Abstract:

The Maker@Scuola project, by INDIRE Institute, has joined the national call to provide protective medical devices in situations where the supply of standard material was not possible due to shortages of raw materials or stock.

By exploiting the experience gained during the 6 years of research on 3D printers at school (Guasti & Rosa eds., 2017) INDIRE has started a research and development action aimed at optimizing a protective visor for qualified operators personally involved in Covid departments (anaesthesia, intensive care, first aid) focusing on the following parameters:
• Ergonomics
• Protective capacity
• Quality of materials
• Simplicity of production

We opted for a solution involving the use of 3D printers (available in the INDIRE laboratory) and laser cutting (available from qualified partners).
The research was based on the prototyping of an optimal model using the Think-Make-Improve design cycle (Martinez and Stager, 2013), relating directly with doctors, improving the model produced in a cycle way. The second phase involved three actions:
• Make the set of downloadable files public;
• Document all the work done;
• Start a stable relationship with a Higher Professional Institute, ITS Prime in Florence, in order to transform the prototype into an industrial product.

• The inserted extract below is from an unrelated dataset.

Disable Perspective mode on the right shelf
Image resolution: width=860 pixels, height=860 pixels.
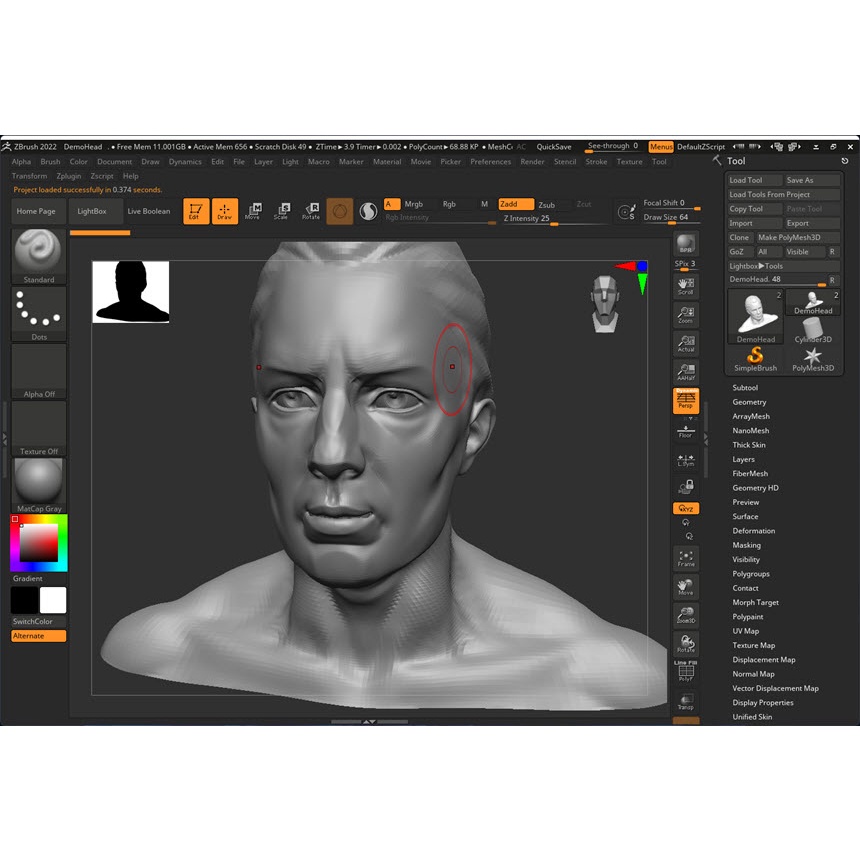click(x=686, y=400)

The areas of research that have currently been activated are:
• Design a optimized 3D printable support for the visor
• Protetion Mask materials
• Neoprene gasket or similar
• Visor
• Elastic
• Coordination with makers and schools: (http://medialab.makery.info/en/covid-19-italian-makers-take-action/).
• Simulated Enterprise.

As far as the latter point is concerned, the project is particularly interesting because it embraces the field of problem based learning (Jonassen D. H., 2004) as it is aimed at solving a homework based on a reality problem (Zecca, 2016) of topicality and urgency. This task is fulfilled with the use of 3D printers, technology that INDIRE has been studying since 2014 where teachers have been taught how to insert the 3D printer in the educational paths of their schools by applying new methods of laboratory teaching that improve the approach to the problem, help to solve it and facilitate error management in perfect Think-Make-Improve philosophy.

References:
[1] Martinez, S. L. & Stager, G (2013). Invent to learn: making thinkering and engineering in the classroom. Torrance (CA): Constructing Modern Knowledge Press
[2] Guasti, L. & Rosa, A. eds. (2017), Maker@Scuola. Stampanti 3D nella scuola dell’infanzia. Firenze: Assopiù Editore
[3] Di Stasio, M., Guasti, L., Niewint-Gori, J., & Nulli, G. (2017). Looking for good practices of teaching and learning with 3D print in primary school. In Conference Proceedings. The Future of Education (p. 148). libreriauniversitaria. it Edizioni.
[4] Di Stasio, M., Guasti, L., Niewint-Gori, J., & Nulli, G. (2019). Primaria 3D. Gamification, riflessione e didattica curricolare in ottica making. Scuola democratica, 10(3), 593-608.
[5] Jonassen, D. H. (2004). Learning to solve problems: An instructional design guide (Vol. 6). John Wiley & Sons.
[6] Zecca, L. (2016). Didattica laboratoriale e formazione. Bambini e insegnanti in ricerca. Milano: FrancoAngeli.

Keywords:

3D Printing, Maker education, Covid19 emergency, laser cutting.